Sustainable Sites Initiative

SITES

Sustainable Sites Initiative (SITES) promotes land development and management practices that are sustainable through generating less waste, minimizing impact on the landscape, and by using less energy, water, and natural resources. SITES is developing a national, voluntary rating system for sustainable landscapes and thus defining and quantifying sustainability for “those who design, construct, operate and maintain landscapes.”1

Sustainable Sites Initiative began in 2005 as a project of the Sustainable Design and Development Professional Practice Network of the American Society of Landscape Architects (ASLA) and the Lady Bird Johnson Wildflower Center at the University of Texas at Austin. That year they hosted the Sustainable Sites Summit in Austin, Texas.2

The following year, in 2006, they were joined by the United States Botanical Garden (USBG) and a Steering Committee was selected. Technical Subcommittees were formed to develop sustainability benchmarks concerning soils, vegetation, hydrology, materials selections, and human health and well-being. Their findings were reported in the Preliminary Report in late 2007,3 which led to the Guidelines and Performance Benchmarks – Draft 2008.4

To further Sustainable Sites Initiative's work, Landscape Structures, Inc. became a major funding partner when they donated $200,000 in 2008. Landscape Structures introduced the concept of continuous play in 1971 and since then has become a major playground equipment innovator and play space designer.5 Another major funder of SITES is The Meadows Foundation, a Texas organization dedicated to improving the quality of life for themselves and future generations, which includes protecting the environment.6

After input from the public, organizations, and experts in the fields of sustainability and design, Sustainable Sites Initiative published Guidelines and Performance Benchmarks 2009 and its companion The Case for Sustainable Landscapes.7 The SITES sustainability rating system, a 250 point scale, was introduced in the Guidelines and Performance Benchmarks 2009. Points are awarded for issues, such as site selection, restoration of soils and vegetation, the use of materials, and construction and maintenance practices.8

These points are similar in concept to the LEED (Leadership in Energy and Environmental Design) Green Building Rating System, with the major difference that LEED is concerned with just the building's structure while the Sustainable Sites Initiative focuses on the broader site components whether there are buildings or not. U.S. Green Building Council (USGBC), who formatted LEED, is involved in the SITES development and will eventually include the final sustainable landscape benchmark standards in the LEED system.9

The SITES rating system marks a new approach to determining sustainability - moving from a passive “do-no-harm” to an active approach for “sequestering carbon, cleaning the air and water, increasing energy efficiency, restoring habitats, and ultimately giving back through significant economic, social, and environmental benefits.”10

The Case for Sustainable Landscapes covers the science that developed the rating system, case studies of sustainability, arguments for sustainable land policies, and the principles of SITES.11 Some of the reasons for sustainability include reducing greenhouse gas emissions, decreasing water waste and pollution, minimizing yard waste through recycling, cooling the urban climate, lowering energy consumption for heating and cooling, eradicating invasive plant species, and increasing the health and well-being of people of all ages. The link with nature has been shown to create safer and closer communities as well as improve concentration, calm anxiety feelings, and reduce aggression.12 Advocating for sustainable natural environments offers opportunities for children’s nature play and encourages future conservationists.13

SITES' two-year Pilot Program began in June of 2010 and involves over 150 diverse projects that are being tested and will lead to refining the rating system. Feedback from the Pilot Program will also assist in compiling the Reference Guide, a technical reference manual due to be published in 2013.14

  • 1. “About Us.” Sustainable Sites Initiative. < http://www.sustainablesites.org/about/ > 3 Nov. 2011.

══════════════════════════════

- [Challenge a]
According to the Sustainable Sites Initiative text, how much did Landscape Structures, Inc. donate in 2008?

- [Records supplied]

══════════════════════════════

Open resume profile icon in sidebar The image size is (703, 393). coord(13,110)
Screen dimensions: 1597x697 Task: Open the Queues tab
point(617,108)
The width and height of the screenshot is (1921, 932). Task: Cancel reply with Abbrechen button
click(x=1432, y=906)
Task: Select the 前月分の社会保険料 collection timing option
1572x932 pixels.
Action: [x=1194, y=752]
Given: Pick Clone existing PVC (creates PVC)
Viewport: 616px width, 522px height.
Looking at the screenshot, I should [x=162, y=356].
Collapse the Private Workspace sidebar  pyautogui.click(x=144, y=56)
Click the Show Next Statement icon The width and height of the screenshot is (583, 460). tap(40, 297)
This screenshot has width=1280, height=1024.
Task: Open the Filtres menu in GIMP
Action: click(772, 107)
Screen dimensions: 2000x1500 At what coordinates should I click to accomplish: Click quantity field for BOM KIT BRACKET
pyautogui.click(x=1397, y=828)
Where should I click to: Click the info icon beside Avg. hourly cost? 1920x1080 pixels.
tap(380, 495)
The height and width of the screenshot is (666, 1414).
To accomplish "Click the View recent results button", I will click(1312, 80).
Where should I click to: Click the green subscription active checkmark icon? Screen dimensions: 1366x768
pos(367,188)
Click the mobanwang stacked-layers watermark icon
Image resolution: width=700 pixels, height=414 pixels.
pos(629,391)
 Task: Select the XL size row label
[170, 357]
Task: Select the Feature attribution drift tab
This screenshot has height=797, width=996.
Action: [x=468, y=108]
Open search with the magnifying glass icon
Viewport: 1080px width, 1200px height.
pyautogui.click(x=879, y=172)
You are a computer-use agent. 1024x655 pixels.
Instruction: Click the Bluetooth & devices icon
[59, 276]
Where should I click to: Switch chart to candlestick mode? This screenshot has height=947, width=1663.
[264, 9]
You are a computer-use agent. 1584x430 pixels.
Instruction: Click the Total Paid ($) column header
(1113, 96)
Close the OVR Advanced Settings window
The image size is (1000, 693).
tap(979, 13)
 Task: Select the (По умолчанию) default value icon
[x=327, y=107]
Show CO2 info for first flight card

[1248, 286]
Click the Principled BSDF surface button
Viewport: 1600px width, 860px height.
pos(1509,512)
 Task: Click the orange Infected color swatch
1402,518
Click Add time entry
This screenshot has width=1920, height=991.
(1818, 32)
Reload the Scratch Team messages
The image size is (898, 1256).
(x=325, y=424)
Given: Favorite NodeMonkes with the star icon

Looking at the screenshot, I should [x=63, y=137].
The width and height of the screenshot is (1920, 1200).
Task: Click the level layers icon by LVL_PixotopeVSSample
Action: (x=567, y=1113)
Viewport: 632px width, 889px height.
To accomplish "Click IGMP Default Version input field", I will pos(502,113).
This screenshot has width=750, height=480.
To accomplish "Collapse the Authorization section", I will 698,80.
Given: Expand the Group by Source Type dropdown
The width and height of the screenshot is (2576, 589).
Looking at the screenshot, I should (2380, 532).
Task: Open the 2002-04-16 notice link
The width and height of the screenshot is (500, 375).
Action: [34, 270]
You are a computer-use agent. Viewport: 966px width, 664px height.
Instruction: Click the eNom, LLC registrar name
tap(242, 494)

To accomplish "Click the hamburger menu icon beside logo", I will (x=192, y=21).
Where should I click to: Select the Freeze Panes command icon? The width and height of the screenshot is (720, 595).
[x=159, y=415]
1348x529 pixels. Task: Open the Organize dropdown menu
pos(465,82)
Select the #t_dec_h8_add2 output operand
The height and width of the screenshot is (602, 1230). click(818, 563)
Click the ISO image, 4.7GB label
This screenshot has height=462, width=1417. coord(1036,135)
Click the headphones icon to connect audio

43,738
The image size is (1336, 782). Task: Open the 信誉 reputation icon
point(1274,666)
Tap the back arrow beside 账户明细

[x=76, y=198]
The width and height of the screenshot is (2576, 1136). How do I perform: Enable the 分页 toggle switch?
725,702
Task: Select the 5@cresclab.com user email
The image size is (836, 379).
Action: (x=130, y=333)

══════════════════════════════

- [Challenge b]
Update the records from the line with "You are a computer-use agent. 1024x655" to the line with "pos(1509,512)" by replacing "Instruction" with "Task" and leaving all else unchanged. Return only those lines.

- [Complete response a]
$200,000

- [Complete response b]
You are a computer-use agent. 1024x655 pixels.
Task: Click the Bluetooth & devices icon
[59, 276]
Where should I click to: Switch chart to candlestick mode? This screenshot has height=947, width=1663.
[264, 9]
You are a computer-use agent. 1584x430 pixels.
Task: Click the Total Paid ($) column header
(1113, 96)
Close the OVR Advanced Settings window
The image size is (1000, 693).
tap(979, 13)
 Task: Select the (По умолчанию) default value icon
[x=327, y=107]
Show CO2 info for first flight card

[1248, 286]
Click the Principled BSDF surface button
Viewport: 1600px width, 860px height.
pos(1509,512)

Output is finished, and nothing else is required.